[Collected data entries]
Content starts

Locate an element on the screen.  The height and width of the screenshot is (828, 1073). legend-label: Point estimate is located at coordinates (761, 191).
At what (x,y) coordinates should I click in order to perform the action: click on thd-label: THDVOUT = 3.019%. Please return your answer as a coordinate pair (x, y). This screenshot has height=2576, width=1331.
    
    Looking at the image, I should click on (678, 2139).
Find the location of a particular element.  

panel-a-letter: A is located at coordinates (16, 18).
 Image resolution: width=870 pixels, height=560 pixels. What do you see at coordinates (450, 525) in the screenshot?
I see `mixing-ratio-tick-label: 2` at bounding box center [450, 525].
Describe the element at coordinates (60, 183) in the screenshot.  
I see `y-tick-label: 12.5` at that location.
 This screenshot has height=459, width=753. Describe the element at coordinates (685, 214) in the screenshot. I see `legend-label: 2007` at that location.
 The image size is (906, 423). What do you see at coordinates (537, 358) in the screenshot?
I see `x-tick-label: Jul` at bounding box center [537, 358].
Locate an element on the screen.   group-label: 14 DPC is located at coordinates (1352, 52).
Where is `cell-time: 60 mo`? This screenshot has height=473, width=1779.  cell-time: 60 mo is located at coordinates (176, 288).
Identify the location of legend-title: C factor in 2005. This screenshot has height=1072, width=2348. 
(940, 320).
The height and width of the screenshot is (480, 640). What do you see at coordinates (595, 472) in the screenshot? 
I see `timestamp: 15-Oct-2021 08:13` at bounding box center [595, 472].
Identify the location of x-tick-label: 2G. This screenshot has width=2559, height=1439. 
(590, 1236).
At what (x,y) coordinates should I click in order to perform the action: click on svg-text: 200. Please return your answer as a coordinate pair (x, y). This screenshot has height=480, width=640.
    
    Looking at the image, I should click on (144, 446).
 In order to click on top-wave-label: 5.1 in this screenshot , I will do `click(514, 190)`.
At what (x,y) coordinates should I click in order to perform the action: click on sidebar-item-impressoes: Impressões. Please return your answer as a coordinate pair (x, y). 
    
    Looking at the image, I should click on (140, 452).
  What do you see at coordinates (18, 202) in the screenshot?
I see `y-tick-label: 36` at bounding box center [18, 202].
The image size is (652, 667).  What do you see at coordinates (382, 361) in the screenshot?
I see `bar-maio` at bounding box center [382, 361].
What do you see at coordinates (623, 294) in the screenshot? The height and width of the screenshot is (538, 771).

Content ends

- **Activity**
Print all of the material above once more, line for line and word for word, changing nothing.

- **Expected output**
Locate an element on the screen.  The height and width of the screenshot is (828, 1073). legend-label: Point estimate is located at coordinates (761, 191).
At what (x,y) coordinates should I click in order to perform the action: click on thd-label: THDVOUT = 3.019%. Please return your answer as a coordinate pair (x, y). This screenshot has height=2576, width=1331.
    
    Looking at the image, I should click on (678, 2139).
Find the location of a particular element.  

panel-a-letter: A is located at coordinates (16, 18).
 Image resolution: width=870 pixels, height=560 pixels. What do you see at coordinates (450, 525) in the screenshot?
I see `mixing-ratio-tick-label: 2` at bounding box center [450, 525].
Describe the element at coordinates (60, 183) in the screenshot.  
I see `y-tick-label: 12.5` at that location.
 This screenshot has height=459, width=753. Describe the element at coordinates (685, 214) in the screenshot. I see `legend-label: 2007` at that location.
 The image size is (906, 423). What do you see at coordinates (537, 358) in the screenshot?
I see `x-tick-label: Jul` at bounding box center [537, 358].
Locate an element on the screen.   group-label: 14 DPC is located at coordinates (1352, 52).
Where is `cell-time: 60 mo`? This screenshot has height=473, width=1779.  cell-time: 60 mo is located at coordinates (176, 288).
Identify the location of legend-title: C factor in 2005. This screenshot has height=1072, width=2348. 
(940, 320).
The height and width of the screenshot is (480, 640). What do you see at coordinates (595, 472) in the screenshot? 
I see `timestamp: 15-Oct-2021 08:13` at bounding box center [595, 472].
Identify the location of x-tick-label: 2G. This screenshot has width=2559, height=1439. 
(590, 1236).
At what (x,y) coordinates should I click in order to perform the action: click on svg-text: 200. Please return your answer as a coordinate pair (x, y). This screenshot has height=480, width=640.
    
    Looking at the image, I should click on (144, 446).
 In order to click on top-wave-label: 5.1 in this screenshot , I will do `click(514, 190)`.
At what (x,y) coordinates should I click in order to perform the action: click on sidebar-item-impressoes: Impressões. Please return your answer as a coordinate pair (x, y). 
    
    Looking at the image, I should click on (140, 452).
  What do you see at coordinates (18, 202) in the screenshot?
I see `y-tick-label: 36` at bounding box center [18, 202].
The image size is (652, 667).  What do you see at coordinates (382, 361) in the screenshot?
I see `bar-maio` at bounding box center [382, 361].
What do you see at coordinates (623, 294) in the screenshot? The height and width of the screenshot is (538, 771).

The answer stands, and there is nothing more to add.